With all of this ecological perspective in mind, we can see that D-503’s migration beyond the Great Wall makes him a somewhat reluctant Thoreau heading away from the city in the direction of freedom. Thus the great dystopian writer, Zamyatin, and the early philosophers of the environment intuited that you cannot cultivate moral character with wildness. Another word for freedom is nature.
The flip side of this early enthusiasm for wilderness was lack of a sustained, positive interest in cities by environmental scholars. Those few who ruminated on urban themes were not enthralled by what they saw. Their descriptions echo Zamyatin’s depictions of One State. In 1969 zoologist Desmond Morris suggested that city dwellers were not living in an urban jungle; rather they were captive in a human zoo!
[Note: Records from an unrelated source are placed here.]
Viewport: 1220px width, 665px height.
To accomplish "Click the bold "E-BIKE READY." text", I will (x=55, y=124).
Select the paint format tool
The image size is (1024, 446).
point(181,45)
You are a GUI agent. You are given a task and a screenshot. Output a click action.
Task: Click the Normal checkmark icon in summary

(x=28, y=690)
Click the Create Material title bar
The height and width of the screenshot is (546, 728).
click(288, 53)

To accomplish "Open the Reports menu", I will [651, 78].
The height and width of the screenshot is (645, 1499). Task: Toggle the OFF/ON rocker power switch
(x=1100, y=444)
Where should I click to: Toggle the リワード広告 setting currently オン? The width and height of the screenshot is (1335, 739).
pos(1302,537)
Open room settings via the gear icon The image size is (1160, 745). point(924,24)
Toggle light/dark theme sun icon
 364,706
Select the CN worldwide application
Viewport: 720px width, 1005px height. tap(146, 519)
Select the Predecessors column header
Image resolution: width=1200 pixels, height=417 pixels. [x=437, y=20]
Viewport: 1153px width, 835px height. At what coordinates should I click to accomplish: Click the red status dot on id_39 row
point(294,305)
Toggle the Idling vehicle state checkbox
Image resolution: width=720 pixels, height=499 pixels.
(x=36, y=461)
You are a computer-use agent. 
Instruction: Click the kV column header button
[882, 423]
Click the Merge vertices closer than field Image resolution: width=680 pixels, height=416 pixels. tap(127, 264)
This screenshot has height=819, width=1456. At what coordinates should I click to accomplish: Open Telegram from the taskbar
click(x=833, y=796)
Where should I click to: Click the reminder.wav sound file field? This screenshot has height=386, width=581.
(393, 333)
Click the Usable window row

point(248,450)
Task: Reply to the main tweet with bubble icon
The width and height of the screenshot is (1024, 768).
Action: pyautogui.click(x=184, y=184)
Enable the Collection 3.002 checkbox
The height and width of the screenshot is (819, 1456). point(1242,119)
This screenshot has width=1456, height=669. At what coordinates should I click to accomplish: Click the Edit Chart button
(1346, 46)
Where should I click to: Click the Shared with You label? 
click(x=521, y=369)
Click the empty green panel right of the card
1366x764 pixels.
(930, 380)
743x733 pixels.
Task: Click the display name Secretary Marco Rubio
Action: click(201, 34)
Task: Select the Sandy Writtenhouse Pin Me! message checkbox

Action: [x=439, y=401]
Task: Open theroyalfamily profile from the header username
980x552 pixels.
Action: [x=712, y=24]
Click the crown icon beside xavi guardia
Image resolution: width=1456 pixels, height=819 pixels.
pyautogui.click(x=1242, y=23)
A decade later, in his excellent history The Limits to Cities (1979), Murray Bookchin growled, “Industries have been migrating steadily from the larger cities, leaving behind a lazarus stratum of the urban population that exists partly on the dole, partly on crime, partly on the sick fat of the city... Nothing more visibly reveals the overall decay of the modern city than the ubiquitous filth and garbage in its streets, the noise and massive congestion that fills its thoroughfares, the apathy of its population toward civic issues and the ghastly indifference of the individual toward the physical violence that is publicly inflicted on the other members of the community.” For both of these writers, the city was an imperilment because life there produces monstrous behavior, the sorts of pathologies that Zamyatin showed to be manifested in political fascism. This antipathy to the city had a lasting influence on the scientific discipline of ecology. For instance, when I came first to Chicago fifteen years ago, I discovered that even though Chicago was an epicenter for the development of ecology as a discipline, there had nevertheless been a vast neglect of sustained research on Chicago-area ecosystems and their importance for the people of the region.
A pleasure of reading We is thus that it recapitulates the messages of environmental thought in a non-didactic way. It shows rather than tells! But the novel goes beyond the environmental thought of its day. It conjectures a necessary link between nature and the wholesome development of character for those living in One State. It therefore anticipates the propositions only now being experimentally ratified by contemporary ecopsychology. A range of benefits for health and wellbeing accrue when we engage with nature in our daily lives. Significantly, Zamyatin’s recipe for the appropriate ethical solution to the problem of One State was not to merely to go beyond the Great Wall, but to bring it down and invite wild nature back into the city. Thus, Zamyatin’s We, with its equating of nature and freedom in the metropolis, could serve as the ethical bible for urban environmental sustainability.